The region has been successful, for instance, in attracting tourists who want to hunt or fish or simply visit such destinations as the Shawnee National Forest and Rend Lake Resort in Wayne Fitzgerrel State Recreation Area.
Coal also could make a comeback. Developers are eyeing up to three new mines in the region, according to Mike Murphy, former coal development chief at the state Department of Commerce and Community Affairs.
And, in a sign that southern Illinois is growing technologically, four years ago three hospitals were authorized to perform open-heart surgery — a first for that region.
“This certainly puts them on the technological front to provide these kinds of services without its residents having to travel long distances, and obviously these types of services make it more desirable for companies looking to relocate or expand in the area,” says Clark Gyure, a lobbyist for Southern Illinois Health Care, which owns one of the three hospitals. “The key here is that we are promoting the quality of life in this region and telling people that may relocate here to do so because of quality of life.”

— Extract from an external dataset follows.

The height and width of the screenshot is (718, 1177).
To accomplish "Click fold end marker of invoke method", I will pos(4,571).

Over the past decade, cluster development has become a popular model for analyzing regional economies and organizing forward-thinking strategies to promote regional development. Clusters developed naturally in high-technology hotbeds such as the Silicon Valley in California. The concept has been transplanted into other areas. And though the cluster strategy has traditionally been used in urban planning, economic developers have successfully employed it in rural areas as well.

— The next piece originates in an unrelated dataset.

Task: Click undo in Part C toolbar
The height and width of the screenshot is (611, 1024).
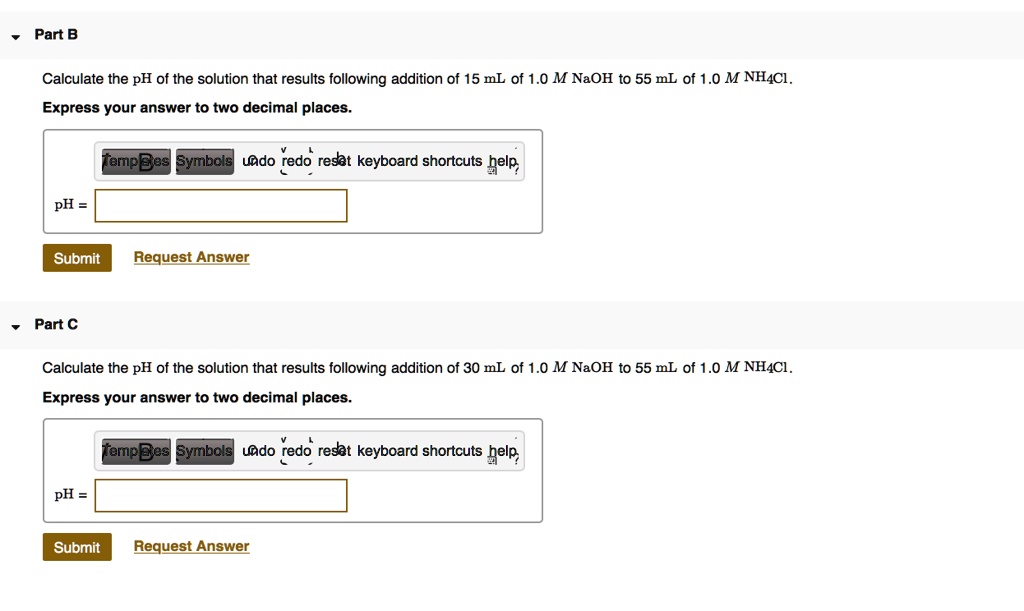Action: click(x=259, y=451)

Researchers in Minnesota, for instance, have identified clusters in several rural regions with industries as diverse as high technology and food processing. Lee Munnich Jr., Greg Schrock and Karen Cook of the Hubert H. Humphrey Institute of Public Affairs at the University of Minnesota in West Bank, studied what they called rural knowledge clusters in a report published last August. Such clusters rely heavily on a base of localized knowledge about the processes, markets or technologies relating to the products they make.
“Changes in the global economy have forced both urban and rural places to focus increasingly on innovation and competitiveness, and to look for creative niches and specializations,” they concluded.
“This development has posed a dilemma for rural development practitioners and policy-makers looking to update their economic base to the changing contours of a knowledge-based economy. What role does a region’s historical knowledge base play in creating opportunities for the future? What conditions are necessary for this adaptation and evolution to take place? How do localized institutions catalyze this process?”